The ransom note indicated that the particular type of ransomware was Ragnar Locker, which affects devices running Windows, the world’s most widely used operating system. Ragnar Locker uses a double extortion technique wherein attackers exfiltrate data and threaten to publish it on the dark web if the victim doesn’t pay up. The Ragnar Locker file is only 55 kilobytes in size, yet its impact is vicious. News reports in the aftermath of this attack indicated that CWT paid $4.5 million to get encrypted systems back and avoid having stolen data published online.
Ransomware Prevention Tips
Taking a reactive approach to ransomware is a risk that hospitality companies can’t afford to take. Aside from the recovery costs, the direct reputational impact of a customer data breach serves to influence customers to seek competing firms that they may deem as less risky. Here are some ransomware prevention tips for hospitality companies to consider:
- Adopt a security-first culture among all your staff that educates them on basic cybersecurity best practices, spotting different types of attacks, and reporting incidents.
- Make sure everyone is aware of the dangers of phishing emails, which often provide an entry point for ransomware attacks by fooling recipients into clicking links or downloading files. Protect against these phishing emails using dedicated security solutions that can filter them out.
- Update all software and operating systems in a timely manner, including POS software. Many ransomware attacks start by exploiting unpatched software vulnerabilities, so proper patch management is a quick win in your defenses.
- Implement prudent access controls so that employees don’t get too much access to different information systems. The principle of least privileges means giving access to only those assets strictly ended to perform job duties. To use an example, don’t give your barman admin access to a POS system.
- Be wary of IoT threats. An increasing number of hospitality businesses use Internet-connected devices, such as smart televisions and coffee makers in hotels, and temperature sensors in commercial kitchens. Secure these devices properly by not using default passwords and by applying updates when they are available. A recent cybersecurity conference featured a presentation by a security researcher easily hacking a capsule hotel by exploiting IoT flaws.
- A comprehensive data backup and business continuity strategy is as much a preventative defense as it is reactive. If you can easily restore your data and swiftly resume critical business operations by temporarily using cloud infrastructure, you’re already well-prepared for successful attacks when they occur. For smaller hospitality companies, engaging with a security services provider can provide the expertise needed to develop a robust business continuity plan.

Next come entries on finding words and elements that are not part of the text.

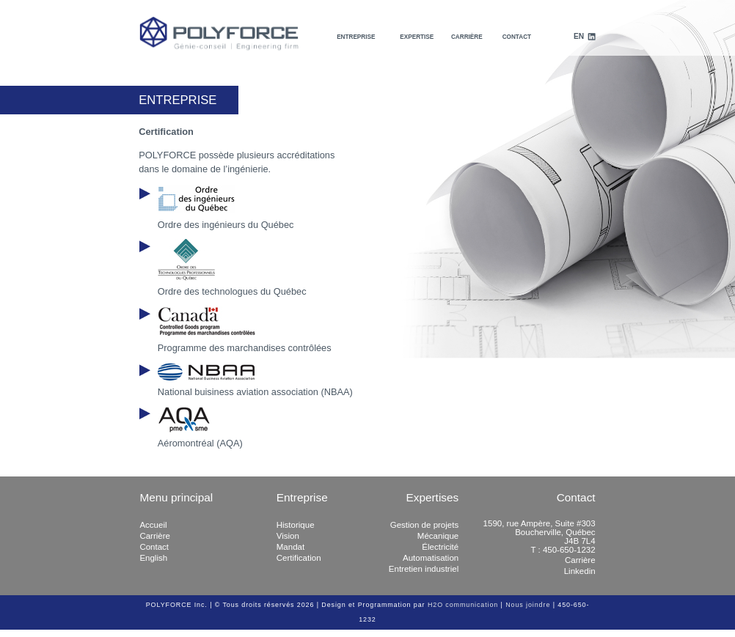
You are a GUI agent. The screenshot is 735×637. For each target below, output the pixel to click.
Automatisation (430, 557)
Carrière (467, 37)
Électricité (440, 546)
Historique (296, 524)
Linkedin (580, 571)
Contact (516, 37)
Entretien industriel (423, 568)
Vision (288, 535)
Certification (299, 557)
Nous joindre (527, 604)
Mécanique (437, 535)
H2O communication (463, 604)
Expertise (417, 37)
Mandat (290, 546)
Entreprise (356, 37)
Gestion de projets (424, 524)
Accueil (153, 524)
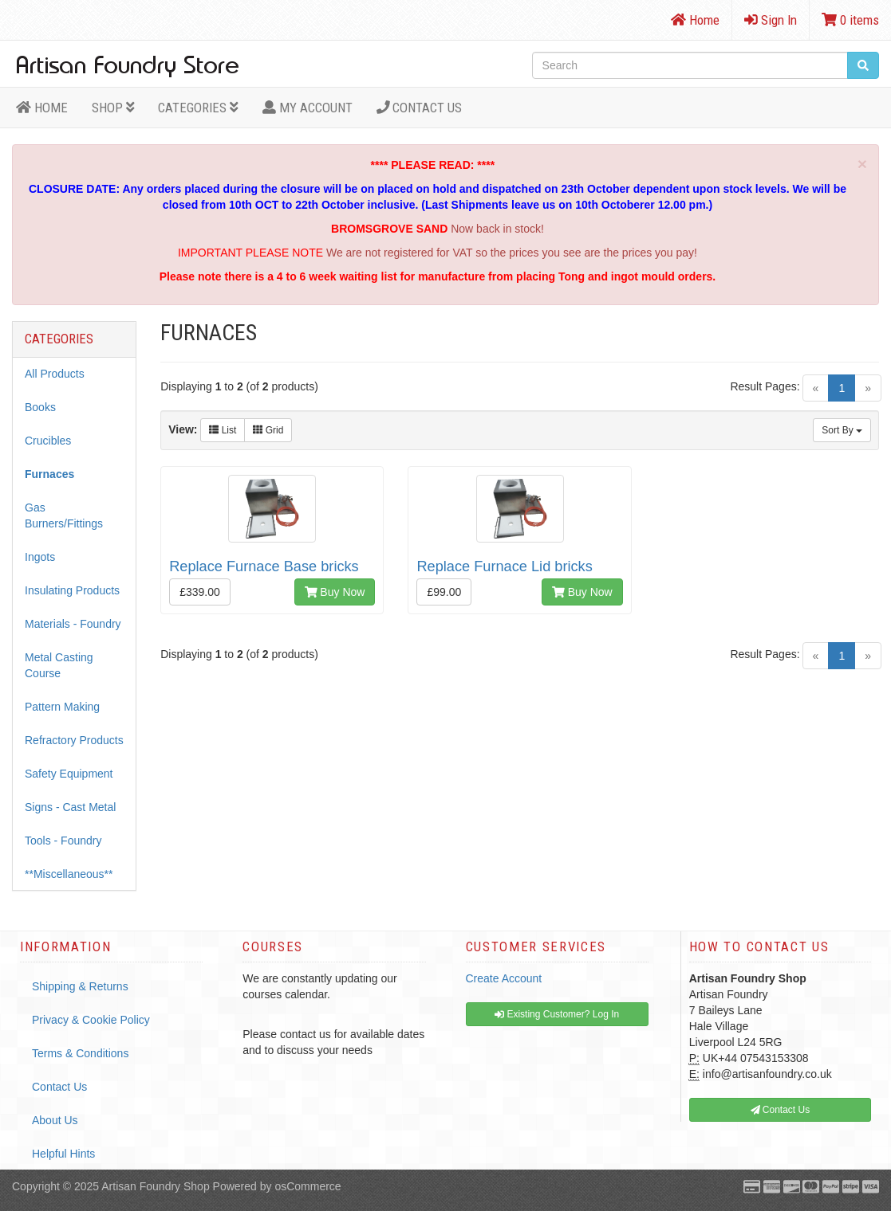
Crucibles (48, 440)
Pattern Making (62, 706)
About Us (55, 1120)
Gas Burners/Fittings (64, 515)
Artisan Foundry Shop (155, 1186)
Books (40, 407)
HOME (42, 108)
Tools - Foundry (63, 840)
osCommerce (307, 1186)
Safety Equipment (69, 773)
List (222, 430)
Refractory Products (74, 740)
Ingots (40, 557)
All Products (55, 373)
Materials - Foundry (73, 623)
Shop (113, 108)
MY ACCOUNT (307, 108)
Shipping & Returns (80, 986)
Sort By (842, 430)
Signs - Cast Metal (70, 807)
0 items (850, 20)
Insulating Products (72, 590)
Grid (268, 430)
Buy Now (335, 592)
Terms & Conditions (80, 1053)
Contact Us (420, 108)
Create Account (504, 978)
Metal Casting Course (59, 665)
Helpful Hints (63, 1153)
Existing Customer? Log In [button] (557, 1014)
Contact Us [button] (780, 1109)
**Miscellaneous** (69, 874)
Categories (198, 108)
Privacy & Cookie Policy (91, 1019)
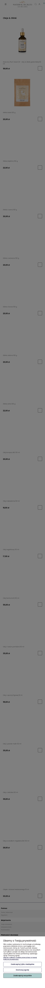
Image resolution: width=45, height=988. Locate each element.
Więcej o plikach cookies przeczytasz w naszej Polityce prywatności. (20, 958)
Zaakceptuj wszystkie (22, 975)
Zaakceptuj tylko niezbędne (22, 964)
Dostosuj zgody (22, 970)
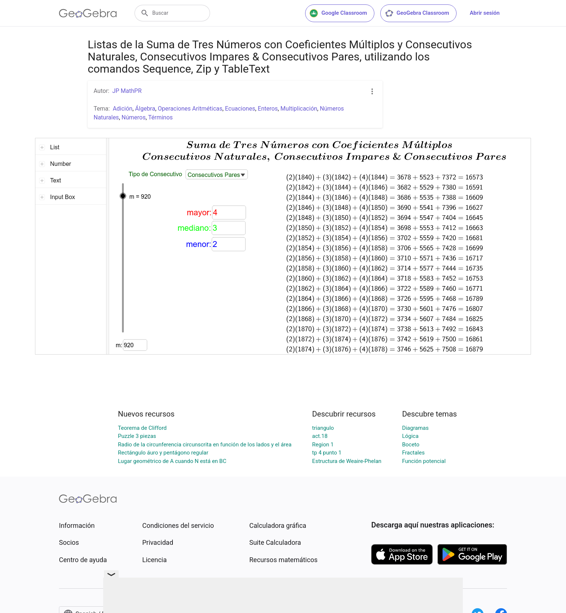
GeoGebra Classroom (417, 13)
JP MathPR (127, 90)
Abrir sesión (485, 13)
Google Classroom (338, 13)
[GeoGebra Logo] (88, 13)
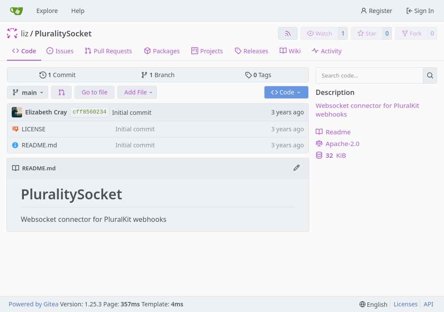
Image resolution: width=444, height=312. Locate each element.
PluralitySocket (63, 33)
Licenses (406, 304)
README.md (39, 145)
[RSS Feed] (288, 33)
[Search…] (430, 75)
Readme (333, 131)
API (428, 304)
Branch (158, 75)
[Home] (16, 11)
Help (78, 10)
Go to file (94, 92)
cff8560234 (90, 112)
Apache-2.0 (337, 143)
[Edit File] (297, 168)
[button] (61, 92)
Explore (47, 10)
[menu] (373, 304)
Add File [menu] (139, 92)
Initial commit (132, 112)
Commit (57, 75)
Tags (258, 75)
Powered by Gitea (34, 304)
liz (25, 33)
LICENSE (34, 129)
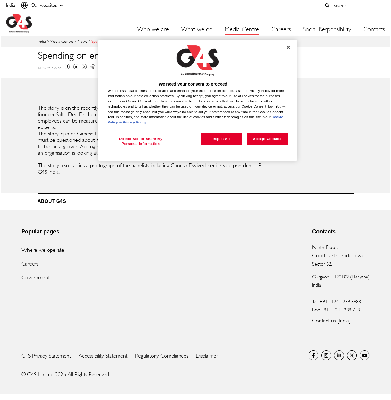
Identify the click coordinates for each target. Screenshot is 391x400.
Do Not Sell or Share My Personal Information (141, 141)
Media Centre (61, 41)
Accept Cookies (267, 139)
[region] (197, 100)
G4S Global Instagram (326, 355)
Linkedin (75, 66)
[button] (327, 5)
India (42, 41)
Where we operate (42, 250)
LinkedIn (339, 355)
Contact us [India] (331, 320)
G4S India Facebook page (313, 355)
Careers (281, 29)
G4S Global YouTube (365, 355)
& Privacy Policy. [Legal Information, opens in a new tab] (133, 122)
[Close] (288, 47)
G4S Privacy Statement (46, 356)
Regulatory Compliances (161, 356)
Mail (92, 66)
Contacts (374, 29)
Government (35, 277)
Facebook (67, 66)
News (82, 41)
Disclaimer (207, 356)
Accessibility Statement (103, 356)
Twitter (84, 66)
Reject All (221, 139)
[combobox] (358, 5)
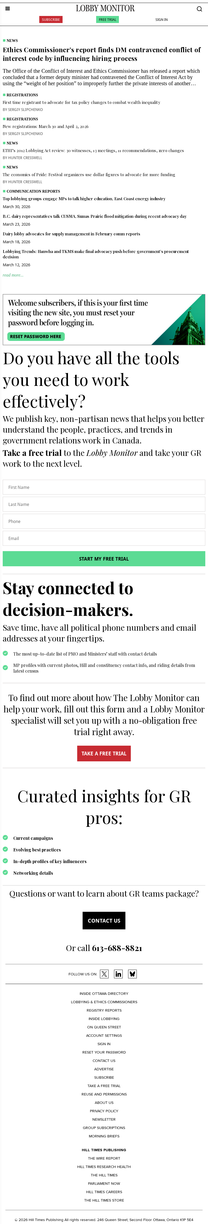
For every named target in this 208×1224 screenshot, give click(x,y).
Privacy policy (104, 1111)
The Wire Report (104, 1158)
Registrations (22, 95)
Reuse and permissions (104, 1094)
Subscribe (51, 19)
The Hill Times (104, 1175)
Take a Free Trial (104, 1086)
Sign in (104, 1044)
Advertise (104, 1069)
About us (104, 1102)
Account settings (104, 1035)
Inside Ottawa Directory (104, 993)
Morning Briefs (104, 1136)
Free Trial (107, 19)
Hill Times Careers (104, 1192)
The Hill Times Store (104, 1200)
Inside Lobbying (104, 1018)
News (12, 41)
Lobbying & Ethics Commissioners (104, 1002)
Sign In (161, 19)
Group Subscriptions (104, 1128)
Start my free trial (104, 558)
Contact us (104, 920)
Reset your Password (104, 1052)
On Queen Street (104, 1027)
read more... (13, 275)
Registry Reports (104, 1010)
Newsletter (104, 1119)
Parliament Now (104, 1183)
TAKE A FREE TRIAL (104, 753)
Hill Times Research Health (104, 1166)
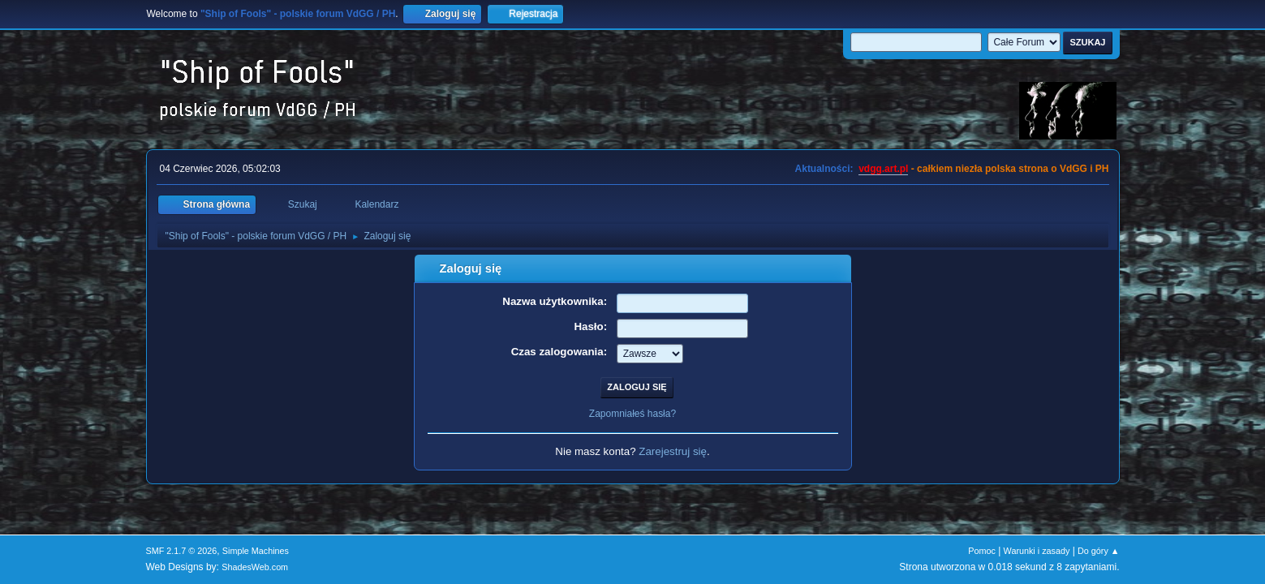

Malicious ransomware groups will continue to try and exploit the networks of hospitality companies partly because there’s still a prevailing perception that this sector is less cyber aware than, say, finance or healthcare. It’s critical to start preparing for ransomware attacks today and adopt prevention strategies whether you run a hotel or a small local restaurant chain. Even if a perception of weakness wasn’t there, ransomware would still be a threat due to the volume of sensitive data that hospitality businesses store in their systems.